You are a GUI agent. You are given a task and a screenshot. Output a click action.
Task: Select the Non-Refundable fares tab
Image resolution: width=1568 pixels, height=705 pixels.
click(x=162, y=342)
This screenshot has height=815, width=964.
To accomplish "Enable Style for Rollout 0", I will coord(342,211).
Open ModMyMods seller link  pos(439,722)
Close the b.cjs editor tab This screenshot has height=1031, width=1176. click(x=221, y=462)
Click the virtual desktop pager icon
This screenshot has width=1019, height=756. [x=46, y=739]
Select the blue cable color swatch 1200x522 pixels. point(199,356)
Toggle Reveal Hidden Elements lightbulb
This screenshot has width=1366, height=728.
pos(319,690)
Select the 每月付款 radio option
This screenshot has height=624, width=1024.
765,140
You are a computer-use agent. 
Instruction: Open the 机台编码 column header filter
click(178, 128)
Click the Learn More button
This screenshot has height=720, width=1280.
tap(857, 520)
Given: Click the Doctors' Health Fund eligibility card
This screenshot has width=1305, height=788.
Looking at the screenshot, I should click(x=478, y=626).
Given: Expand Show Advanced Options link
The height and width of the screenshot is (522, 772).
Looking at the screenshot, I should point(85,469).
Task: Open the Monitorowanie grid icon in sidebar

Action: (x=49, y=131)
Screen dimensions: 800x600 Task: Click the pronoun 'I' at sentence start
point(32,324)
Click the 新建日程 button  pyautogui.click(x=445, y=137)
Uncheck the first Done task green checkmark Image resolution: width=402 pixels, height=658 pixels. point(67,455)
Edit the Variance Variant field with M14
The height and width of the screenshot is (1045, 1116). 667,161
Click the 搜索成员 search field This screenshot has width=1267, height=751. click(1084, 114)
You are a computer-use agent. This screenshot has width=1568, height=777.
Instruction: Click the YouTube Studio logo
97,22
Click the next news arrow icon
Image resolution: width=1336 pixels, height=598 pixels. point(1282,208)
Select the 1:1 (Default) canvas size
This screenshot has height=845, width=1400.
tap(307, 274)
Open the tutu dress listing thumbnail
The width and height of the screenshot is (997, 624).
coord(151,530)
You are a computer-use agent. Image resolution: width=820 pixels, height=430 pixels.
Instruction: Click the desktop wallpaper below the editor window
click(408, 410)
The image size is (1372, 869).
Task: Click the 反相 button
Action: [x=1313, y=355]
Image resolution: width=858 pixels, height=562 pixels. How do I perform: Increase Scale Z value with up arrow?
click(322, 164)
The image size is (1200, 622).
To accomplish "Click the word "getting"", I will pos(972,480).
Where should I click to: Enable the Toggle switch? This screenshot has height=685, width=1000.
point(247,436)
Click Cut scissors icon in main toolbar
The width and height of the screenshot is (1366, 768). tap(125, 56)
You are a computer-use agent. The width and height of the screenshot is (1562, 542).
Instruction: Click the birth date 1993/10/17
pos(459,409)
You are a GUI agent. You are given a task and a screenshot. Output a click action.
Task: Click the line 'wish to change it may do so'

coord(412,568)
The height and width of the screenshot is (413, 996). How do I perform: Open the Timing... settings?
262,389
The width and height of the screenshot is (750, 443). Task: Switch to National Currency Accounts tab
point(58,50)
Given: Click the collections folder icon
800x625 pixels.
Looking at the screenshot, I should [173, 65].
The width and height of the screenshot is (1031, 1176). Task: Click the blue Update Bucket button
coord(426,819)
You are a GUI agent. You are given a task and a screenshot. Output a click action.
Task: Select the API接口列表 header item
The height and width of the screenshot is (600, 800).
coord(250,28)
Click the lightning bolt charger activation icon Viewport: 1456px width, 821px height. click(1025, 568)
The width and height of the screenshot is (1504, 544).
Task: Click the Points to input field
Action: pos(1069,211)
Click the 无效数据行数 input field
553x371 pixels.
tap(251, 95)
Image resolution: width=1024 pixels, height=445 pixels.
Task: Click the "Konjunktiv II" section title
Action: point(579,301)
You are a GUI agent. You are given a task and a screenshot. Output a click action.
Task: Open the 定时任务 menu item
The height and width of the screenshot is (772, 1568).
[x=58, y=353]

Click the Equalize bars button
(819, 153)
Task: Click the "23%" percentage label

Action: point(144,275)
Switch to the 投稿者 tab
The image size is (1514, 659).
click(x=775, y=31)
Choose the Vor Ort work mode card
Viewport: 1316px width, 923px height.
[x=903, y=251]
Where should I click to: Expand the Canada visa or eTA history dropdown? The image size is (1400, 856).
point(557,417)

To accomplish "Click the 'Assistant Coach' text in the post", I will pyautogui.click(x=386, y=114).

=-=-=

YOUR GOAL:
Please copy the whole of the material exactly as written.

WRITTEN SOLUTION:
You are a GUI agent. You are given a task and a screenshot. Output a click action.
Task: Select the Non-Refundable fares tab
Image resolution: width=1568 pixels, height=705 pixels.
click(x=162, y=342)
This screenshot has height=815, width=964.
To accomplish "Enable Style for Rollout 0", I will coord(342,211).
Open ModMyMods seller link  pos(439,722)
Close the b.cjs editor tab This screenshot has height=1031, width=1176. click(x=221, y=462)
Click the virtual desktop pager icon
This screenshot has width=1019, height=756. [x=46, y=739]
Select the blue cable color swatch 1200x522 pixels. point(199,356)
Toggle Reveal Hidden Elements lightbulb
This screenshot has width=1366, height=728.
pos(319,690)
Select the 每月付款 radio option
This screenshot has height=624, width=1024.
765,140
You are a computer-use agent. 
Instruction: Open the 机台编码 column header filter
click(178, 128)
Click the Learn More button
This screenshot has height=720, width=1280.
tap(857, 520)
Given: Click the Doctors' Health Fund eligibility card
This screenshot has width=1305, height=788.
Looking at the screenshot, I should click(x=478, y=626).
Given: Expand Show Advanced Options link
The height and width of the screenshot is (522, 772).
Looking at the screenshot, I should point(85,469).
Task: Open the Monitorowanie grid icon in sidebar

Action: (x=49, y=131)
Screen dimensions: 800x600 Task: Click the pronoun 'I' at sentence start
point(32,324)
Click the 新建日程 button  pyautogui.click(x=445, y=137)
Uncheck the first Done task green checkmark Image resolution: width=402 pixels, height=658 pixels. point(67,455)
Edit the Variance Variant field with M14
The height and width of the screenshot is (1045, 1116). 667,161
Click the 搜索成员 search field This screenshot has width=1267, height=751. click(1084, 114)
You are a computer-use agent. This screenshot has width=1568, height=777.
Instruction: Click the YouTube Studio logo
97,22
Click the next news arrow icon
Image resolution: width=1336 pixels, height=598 pixels. point(1282,208)
Select the 1:1 (Default) canvas size
This screenshot has height=845, width=1400.
tap(307, 274)
Open the tutu dress listing thumbnail
The width and height of the screenshot is (997, 624).
coord(151,530)
You are a computer-use agent. Image resolution: width=820 pixels, height=430 pixels.
Instruction: Click the desktop wallpaper below the editor window
click(408, 410)
The image size is (1372, 869).
Task: Click the 反相 button
Action: [x=1313, y=355]
Image resolution: width=858 pixels, height=562 pixels. How do I perform: Increase Scale Z value with up arrow?
click(322, 164)
The image size is (1200, 622).
To accomplish "Click the word "getting"", I will pos(972,480).
Where should I click to: Enable the Toggle switch? This screenshot has height=685, width=1000.
point(247,436)
Click Cut scissors icon in main toolbar
The width and height of the screenshot is (1366, 768). tap(125, 56)
You are a computer-use agent. The width and height of the screenshot is (1562, 542).
Instruction: Click the birth date 1993/10/17
pos(459,409)
You are a GUI agent. You are given a task and a screenshot. Output a click action.
Task: Click the line 'wish to change it may do so'

coord(412,568)
The height and width of the screenshot is (413, 996). How do I perform: Open the Timing... settings?
262,389
The width and height of the screenshot is (750, 443). Task: Switch to National Currency Accounts tab
point(58,50)
Given: Click the collections folder icon
800x625 pixels.
Looking at the screenshot, I should [173, 65].
The width and height of the screenshot is (1031, 1176). Task: Click the blue Update Bucket button
coord(426,819)
You are a GUI agent. You are given a task and a screenshot. Output a click action.
Task: Select the API接口列表 header item
The height and width of the screenshot is (600, 800).
coord(250,28)
Click the lightning bolt charger activation icon Viewport: 1456px width, 821px height. click(1025, 568)
The width and height of the screenshot is (1504, 544).
Task: Click the Points to input field
Action: pos(1069,211)
Click the 无效数据行数 input field
553x371 pixels.
tap(251, 95)
Image resolution: width=1024 pixels, height=445 pixels.
Task: Click the "Konjunktiv II" section title
Action: point(579,301)
You are a GUI agent. You are given a task and a screenshot. Output a click action.
Task: Open the 定时任务 menu item
The height and width of the screenshot is (772, 1568).
[x=58, y=353]

Click the Equalize bars button
(819, 153)
Task: Click the "23%" percentage label

Action: point(144,275)
Switch to the 投稿者 tab
The image size is (1514, 659).
click(x=775, y=31)
Choose the Vor Ort work mode card
Viewport: 1316px width, 923px height.
[x=903, y=251]
Where should I click to: Expand the Canada visa or eTA history dropdown? The image size is (1400, 856).
point(557,417)

To accomplish "Click the 'Assistant Coach' text in the post", I will pyautogui.click(x=386, y=114).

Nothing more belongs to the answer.